Time magazine has named "The Silence Breakers," representing people who came forward to report sexual misconduct, as its Person of the Year.
It's a recognition of the cultural reckoning this year and the #MeToo movement, which represents the people, mostly women, who have fueled a worldwide discussion about sexual harassment and assault.
"This reckoning appears to have sprung up overnight. But it has actually been simmering for years, decades, centuries," Time's story said.
"These silence breakers have started a revolution of refusal, gathering strength by the day, and in the past two months alone, their collective anger has spurred immediate and shocking results: nearly every day, CEOs have been fired, moguls toppled, icons disgraced. In some cases, criminal charges have been brought."
Time's editor-in-chief, Edward Felsenthal, announced the pick Wednesday morning on NBC's "Today."
"It became a hashtag, a movement, a reckoning," Felsenthal wrote in an explanation published on Time's website. "But it began, as great social change nearly always does, with individual acts of courage."
The choice was inspired in part by the #MeToo hashtag, which was created more than a decade ago by the activist Tarana Burke. It took off last month when a slew of high-profile men were publicly accused of sexual misconduct, beginning with Hollywood producer Harvey Weinstein.
The actor Alyssa Milano tweeted the phrase in mid-October, telling her followers: "If you've been sexually harassed or assaulted write 'me too' as a reply to this tweet." When she woke up the next day, more than 30,000 people had used #metoo, according to Time.
After The New York Times and The New Yorker published accusations of sexual harassment and assault against Weinstein, many more women and some men came forward with allegations against others -- including actor Kevin Spacey, comedian Louis C.K. and former NBC anchor Matt Lauer.
Time also pointed to other women who called attention to problems all year long.
In February, the engineer Susan Fowler alleged pervasive sexism and sexual harassment during the year she worked at Uber.

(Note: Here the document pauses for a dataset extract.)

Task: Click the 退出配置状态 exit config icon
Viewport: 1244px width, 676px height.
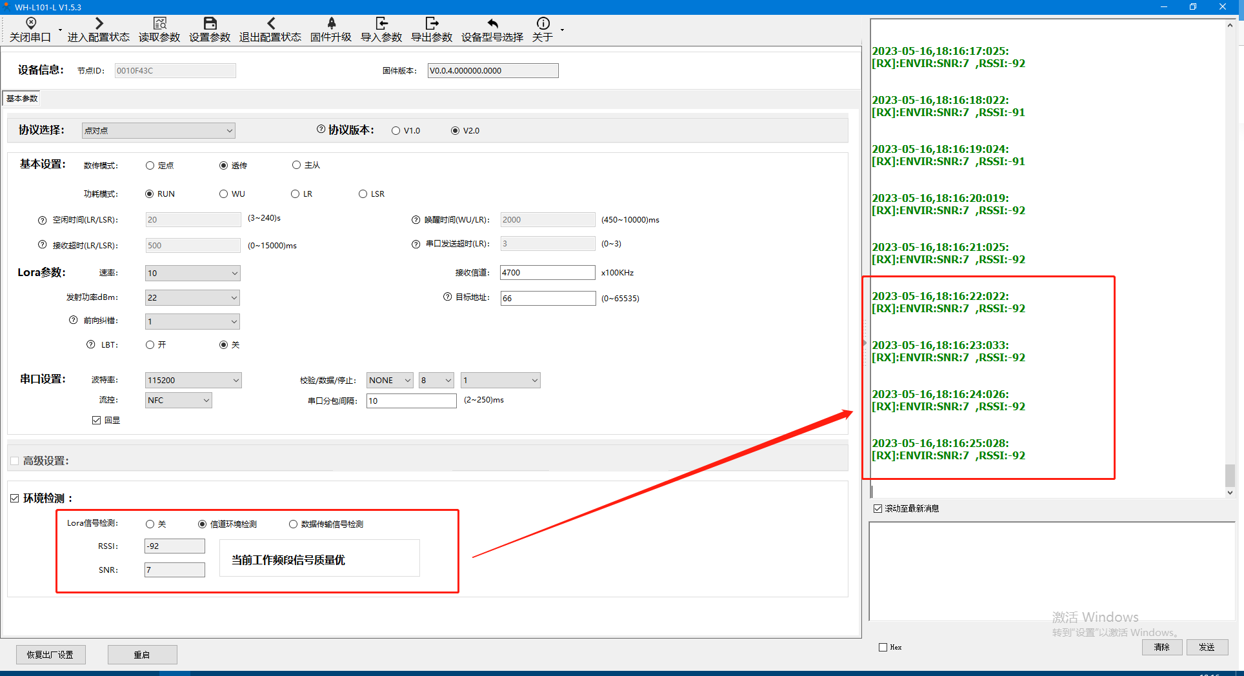Action: pos(270,24)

The ride-hailing company launched an investigation afterward and fired 20 employees based on its findings.
And in August, pop superstar Taylor Swift won a court case against a former radio host she accused of groping her in 2013. Her testimony was widely covered.
"Going to court to confront this type of behavior is a lonely and draining experience, even when you win, even when you have the financial ability to defend yourself," Swift told Time. "Even though awareness is higher than ever about workplace sexual harassment, there are still so many people who feel victimized, afraid and silenced by their abusers and circumstances."
The Time cover features five women, including Fowler, Swift and the actor Ashley Judd, who accused Weinstein of misconduct.
It also includes Adama Iwu, a corporate lobbyist from Sacramento, California, who said she was groped in front of colleagues, according to Time.
A fifth woman, using the pseudonym Isabel Pascual, is a strawberry picker who was harassed by a man who threatened to harm her and her children, the magazine said.